--- Start of DATASET ENTRIES ---

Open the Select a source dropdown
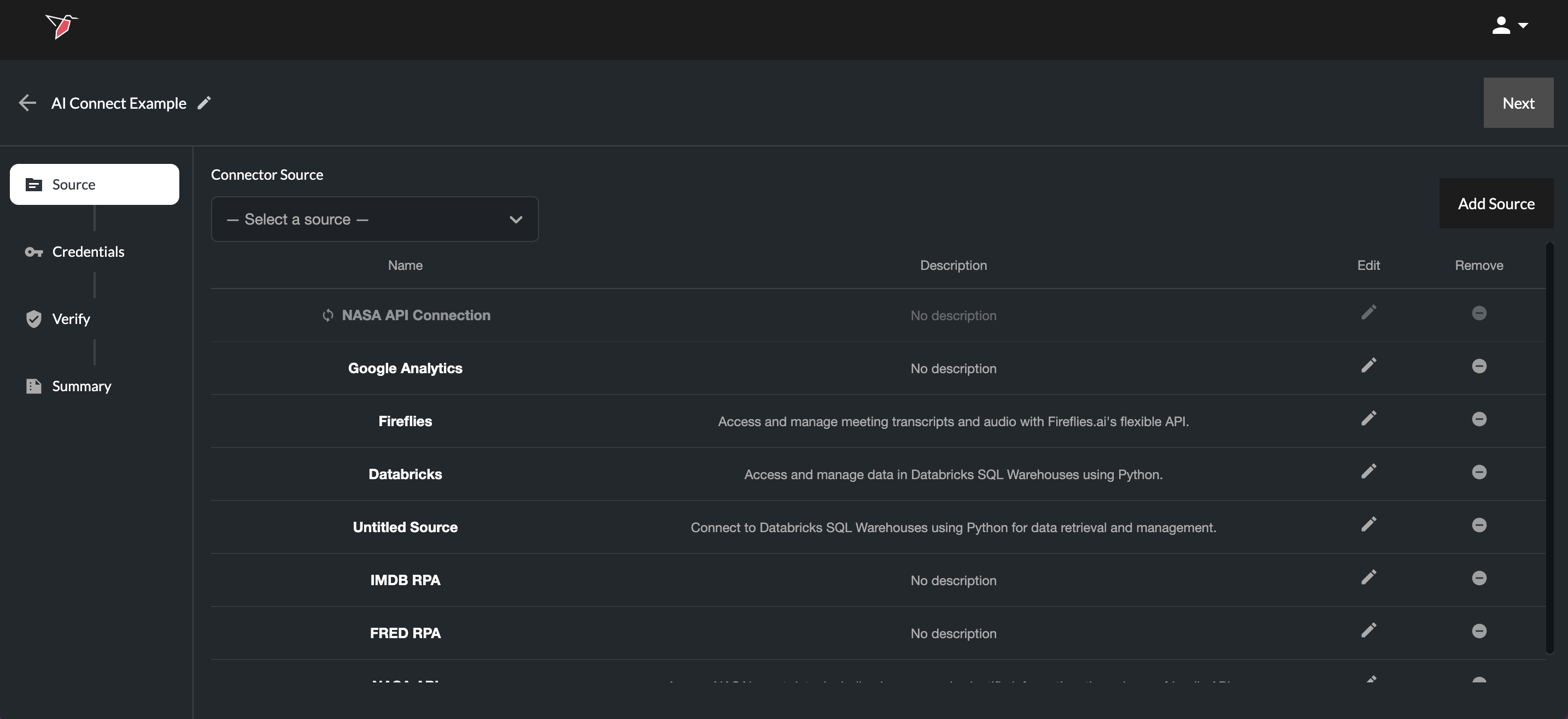This screenshot has width=1568, height=719. [375, 219]
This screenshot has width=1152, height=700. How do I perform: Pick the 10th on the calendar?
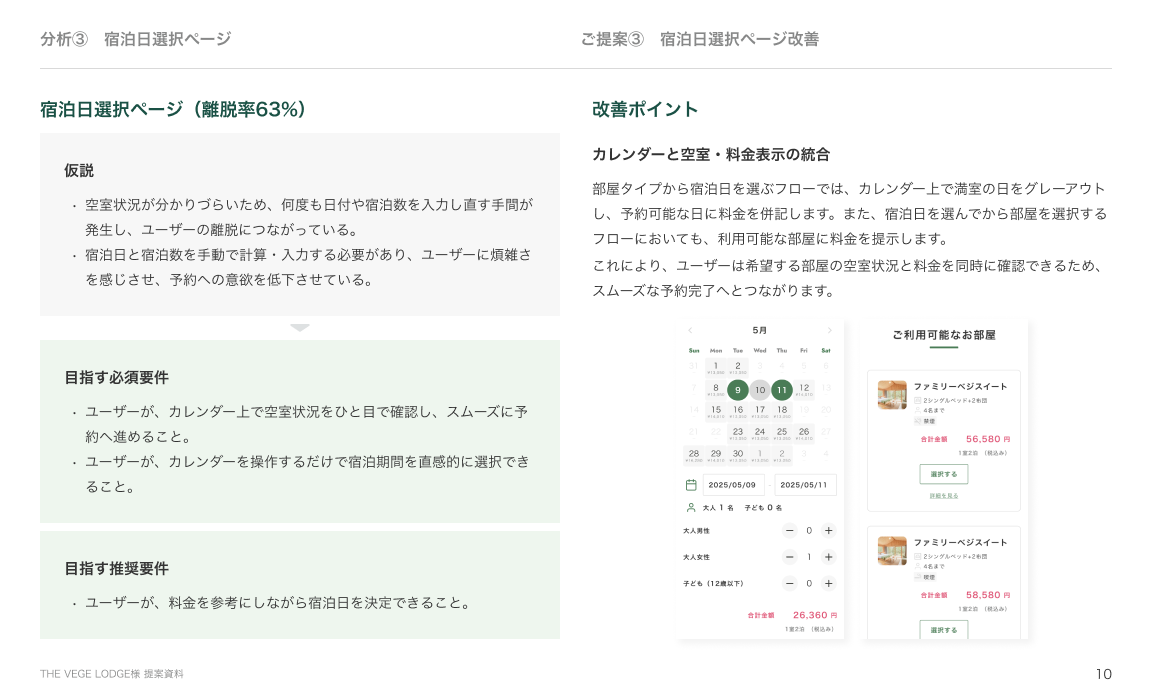click(x=760, y=390)
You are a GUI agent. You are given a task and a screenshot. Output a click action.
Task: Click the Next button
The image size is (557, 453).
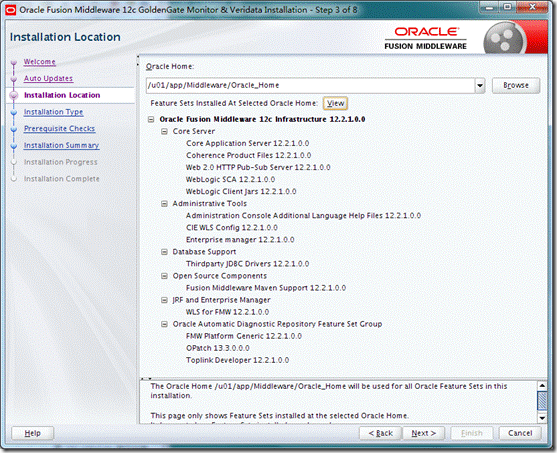[423, 433]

--- End of DATASET ENTRIES ---

### PROBLEM DETAILS:
Turn the records above into a Markdown table with the columns "No." and "Text", one row per line. Leave out blank lines and pictures.

### THE SOLUTION:
| No. | Text |
|---|---|
| 1 | Open the Select a source dropdown |
| 2 | This screenshot has width=1568, height=719. [375, 219] |
| 3 | This screenshot has width=1152, height=700. How do I perform: Pick the 10th on the calendar? |
| 4 | click(x=760, y=390) |
| 5 | You are a GUI agent. You are given a task and a screenshot. Output a click action. |
| 6 | Task: Click the Next button |
| 7 | The image size is (557, 453). |
| 8 | [423, 433] |